The complementarity between the two modelling layers is notable. The logistic model provides interpretable, quantitative insights into disease dynamics, while the ANN captures subtle interdependencies and patient variability that are challenging to express analytically [
7,
8,
9]. This hybrid approach thus bridges the gap between theoretical modelling and clinical application, providing a scalable tool adaptable to various population datasets.
Beyond predictive accuracy, this modelling strategy supports the broader movement towards personalised and preventive oral healthcare, where AI-based tools help clinicians in early detection and offer tailored advice [
18,
19,
20]. Similar integrative frameworks have already improved diagnostic precision in endodontics, prosthodontics, and implantology [
8,
13,
14,
18,
21], reinforcing the idea that machine learning can enhance, rather than replace, clinical expertise [
10,
19].
Future research should verify these findings with real patient cohorts, including microbiome, genetic, and salivary biomarker data to enhance biological relevance [
24,
25,
26]. Broadening the dataset and employing explainable AI methods could also improve decision-making transparency and foster greater trust among practitioners in automated predictions.

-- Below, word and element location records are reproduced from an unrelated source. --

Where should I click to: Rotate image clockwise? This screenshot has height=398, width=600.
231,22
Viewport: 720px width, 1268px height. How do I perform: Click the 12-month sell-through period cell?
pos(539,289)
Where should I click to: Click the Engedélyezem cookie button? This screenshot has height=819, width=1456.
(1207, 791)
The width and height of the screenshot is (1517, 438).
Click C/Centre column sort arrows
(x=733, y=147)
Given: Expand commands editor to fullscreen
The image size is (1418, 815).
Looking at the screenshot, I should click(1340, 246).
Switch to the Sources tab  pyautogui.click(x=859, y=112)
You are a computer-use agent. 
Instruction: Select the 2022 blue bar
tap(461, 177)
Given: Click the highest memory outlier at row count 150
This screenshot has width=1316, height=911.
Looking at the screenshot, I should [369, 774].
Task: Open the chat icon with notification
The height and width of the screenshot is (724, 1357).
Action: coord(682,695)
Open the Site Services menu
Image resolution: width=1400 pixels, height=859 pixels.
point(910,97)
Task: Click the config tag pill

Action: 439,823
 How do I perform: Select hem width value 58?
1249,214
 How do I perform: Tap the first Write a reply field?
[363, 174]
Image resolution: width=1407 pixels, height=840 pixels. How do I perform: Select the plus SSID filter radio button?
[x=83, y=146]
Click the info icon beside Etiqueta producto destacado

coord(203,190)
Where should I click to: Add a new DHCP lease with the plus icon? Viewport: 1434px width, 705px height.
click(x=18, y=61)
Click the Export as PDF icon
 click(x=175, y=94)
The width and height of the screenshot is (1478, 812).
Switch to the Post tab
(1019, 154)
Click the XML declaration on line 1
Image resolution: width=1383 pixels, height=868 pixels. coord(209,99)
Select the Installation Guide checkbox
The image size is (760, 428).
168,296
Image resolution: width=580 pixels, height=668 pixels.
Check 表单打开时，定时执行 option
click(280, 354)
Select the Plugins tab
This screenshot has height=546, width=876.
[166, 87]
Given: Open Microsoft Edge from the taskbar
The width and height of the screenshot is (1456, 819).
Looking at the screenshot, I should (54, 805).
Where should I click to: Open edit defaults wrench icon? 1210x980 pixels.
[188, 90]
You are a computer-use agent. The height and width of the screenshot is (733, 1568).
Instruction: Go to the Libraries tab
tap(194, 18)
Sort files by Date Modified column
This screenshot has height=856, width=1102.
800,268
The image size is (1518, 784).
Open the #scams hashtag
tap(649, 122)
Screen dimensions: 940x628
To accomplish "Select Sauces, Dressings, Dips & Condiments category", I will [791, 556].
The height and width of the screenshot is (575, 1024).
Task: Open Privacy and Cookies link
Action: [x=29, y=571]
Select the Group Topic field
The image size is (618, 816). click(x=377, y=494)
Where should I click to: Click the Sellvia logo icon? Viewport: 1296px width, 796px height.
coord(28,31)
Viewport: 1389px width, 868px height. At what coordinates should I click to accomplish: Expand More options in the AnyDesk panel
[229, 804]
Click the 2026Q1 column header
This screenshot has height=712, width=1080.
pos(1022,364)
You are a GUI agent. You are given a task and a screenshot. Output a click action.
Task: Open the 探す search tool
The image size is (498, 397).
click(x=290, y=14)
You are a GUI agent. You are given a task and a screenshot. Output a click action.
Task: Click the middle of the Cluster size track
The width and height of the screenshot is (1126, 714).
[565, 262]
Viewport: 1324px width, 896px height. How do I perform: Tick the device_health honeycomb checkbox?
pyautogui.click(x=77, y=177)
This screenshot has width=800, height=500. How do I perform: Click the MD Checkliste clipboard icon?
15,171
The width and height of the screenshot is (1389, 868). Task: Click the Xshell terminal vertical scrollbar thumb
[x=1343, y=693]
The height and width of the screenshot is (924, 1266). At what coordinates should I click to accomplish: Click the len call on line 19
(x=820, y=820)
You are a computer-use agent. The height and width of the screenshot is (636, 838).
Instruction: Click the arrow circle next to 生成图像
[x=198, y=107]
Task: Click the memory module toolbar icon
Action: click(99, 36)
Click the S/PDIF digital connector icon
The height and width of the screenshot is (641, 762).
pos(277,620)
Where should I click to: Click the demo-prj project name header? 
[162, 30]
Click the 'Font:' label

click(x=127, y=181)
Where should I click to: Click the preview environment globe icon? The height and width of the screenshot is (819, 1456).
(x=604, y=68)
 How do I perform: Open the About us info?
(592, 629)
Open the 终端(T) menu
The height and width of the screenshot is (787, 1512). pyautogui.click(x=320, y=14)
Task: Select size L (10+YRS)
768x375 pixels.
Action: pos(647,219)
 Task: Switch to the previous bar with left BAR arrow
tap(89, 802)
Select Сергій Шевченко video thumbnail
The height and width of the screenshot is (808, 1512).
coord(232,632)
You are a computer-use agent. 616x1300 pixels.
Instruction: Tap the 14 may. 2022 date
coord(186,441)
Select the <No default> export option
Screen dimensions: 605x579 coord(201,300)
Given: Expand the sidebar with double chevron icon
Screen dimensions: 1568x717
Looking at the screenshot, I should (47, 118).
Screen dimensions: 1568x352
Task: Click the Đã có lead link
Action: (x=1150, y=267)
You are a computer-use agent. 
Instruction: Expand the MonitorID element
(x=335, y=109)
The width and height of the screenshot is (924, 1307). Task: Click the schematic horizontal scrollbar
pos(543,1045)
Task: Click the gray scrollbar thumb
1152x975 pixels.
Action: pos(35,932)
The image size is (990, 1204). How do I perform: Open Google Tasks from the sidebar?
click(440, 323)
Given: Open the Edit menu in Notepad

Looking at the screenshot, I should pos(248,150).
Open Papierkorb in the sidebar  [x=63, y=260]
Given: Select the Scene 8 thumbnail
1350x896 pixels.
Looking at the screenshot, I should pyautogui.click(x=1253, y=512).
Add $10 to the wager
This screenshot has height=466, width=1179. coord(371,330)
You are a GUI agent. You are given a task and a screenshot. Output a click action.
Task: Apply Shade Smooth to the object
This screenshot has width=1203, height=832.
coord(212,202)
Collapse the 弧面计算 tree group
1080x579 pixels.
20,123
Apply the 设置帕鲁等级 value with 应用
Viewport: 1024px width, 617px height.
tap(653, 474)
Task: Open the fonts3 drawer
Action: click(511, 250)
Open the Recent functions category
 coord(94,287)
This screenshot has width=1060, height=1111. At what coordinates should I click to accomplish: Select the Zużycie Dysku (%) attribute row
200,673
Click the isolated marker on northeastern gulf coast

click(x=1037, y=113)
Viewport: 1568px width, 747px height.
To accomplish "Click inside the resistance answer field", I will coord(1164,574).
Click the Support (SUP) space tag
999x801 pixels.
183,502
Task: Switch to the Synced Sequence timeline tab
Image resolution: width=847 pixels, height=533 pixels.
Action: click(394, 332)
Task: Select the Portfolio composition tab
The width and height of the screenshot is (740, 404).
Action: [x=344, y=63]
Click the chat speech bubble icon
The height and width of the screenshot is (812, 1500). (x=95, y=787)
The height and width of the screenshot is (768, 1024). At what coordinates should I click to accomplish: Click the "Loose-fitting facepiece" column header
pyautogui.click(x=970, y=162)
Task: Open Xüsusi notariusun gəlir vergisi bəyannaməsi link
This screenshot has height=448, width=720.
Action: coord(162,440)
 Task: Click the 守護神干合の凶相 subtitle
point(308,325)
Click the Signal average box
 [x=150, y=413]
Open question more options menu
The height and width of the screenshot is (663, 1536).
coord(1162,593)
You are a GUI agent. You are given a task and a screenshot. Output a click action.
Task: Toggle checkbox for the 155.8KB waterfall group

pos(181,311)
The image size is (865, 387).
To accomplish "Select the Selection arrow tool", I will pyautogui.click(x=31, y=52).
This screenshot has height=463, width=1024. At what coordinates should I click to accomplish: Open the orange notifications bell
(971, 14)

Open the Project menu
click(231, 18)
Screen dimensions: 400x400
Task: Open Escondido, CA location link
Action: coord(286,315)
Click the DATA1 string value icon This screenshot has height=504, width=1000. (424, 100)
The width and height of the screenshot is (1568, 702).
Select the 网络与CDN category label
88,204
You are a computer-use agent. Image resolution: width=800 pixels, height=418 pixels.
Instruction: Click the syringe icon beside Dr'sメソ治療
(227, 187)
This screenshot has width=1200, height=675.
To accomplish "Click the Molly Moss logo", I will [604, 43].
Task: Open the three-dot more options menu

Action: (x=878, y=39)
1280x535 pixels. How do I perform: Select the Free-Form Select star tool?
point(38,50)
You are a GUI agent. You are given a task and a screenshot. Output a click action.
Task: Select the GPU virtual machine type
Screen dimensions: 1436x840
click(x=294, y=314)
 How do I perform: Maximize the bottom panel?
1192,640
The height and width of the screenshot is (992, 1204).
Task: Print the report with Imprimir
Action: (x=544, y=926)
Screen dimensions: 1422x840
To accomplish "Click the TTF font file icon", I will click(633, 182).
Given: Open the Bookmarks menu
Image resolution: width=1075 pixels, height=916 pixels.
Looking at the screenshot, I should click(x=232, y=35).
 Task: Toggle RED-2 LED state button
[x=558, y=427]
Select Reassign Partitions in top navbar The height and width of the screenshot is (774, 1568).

Overall, this study shows that combining mathematical rigour with artificial intelligence adaptability enhances predictive modelling in dentistry. The proposed hybrid framework supports the development of intelligent, interpretable tools for caries prevention, paving the way for personalised, data-driven oral health risk assessment. The proposed hybrid framework was developed entirely using open-source software (Python 3.11, TensorFlow 2.12, and Keras libraries), ensuring high repeatability of results. All simulations, logistic modelling steps, and ANN training procedures can be reproduced by following the parameter values and workflow described in the Materials and Methods section.
The dataset utilised in this study was synthetically created based on the first-order balance differential equation, enabling full reproducibility for any research team using identical initial conditions and parameter ranges. While the simulated dataset has not been uploaded to a public repository, the complete code structure and data generation protocol can be provided upon reasonable request to the corresponding author.
This transparency enhances the reproducibility of findings and encourages future research to expand the hybrid modelling framework using larger clinical datasets and external validation cohorts.
A key limitation of this study is that the model was trained on simulated rather than real clinical data. While this ensured mathematical consistency, external validation on clinical datasets will be necessary to confirm real-world applicability.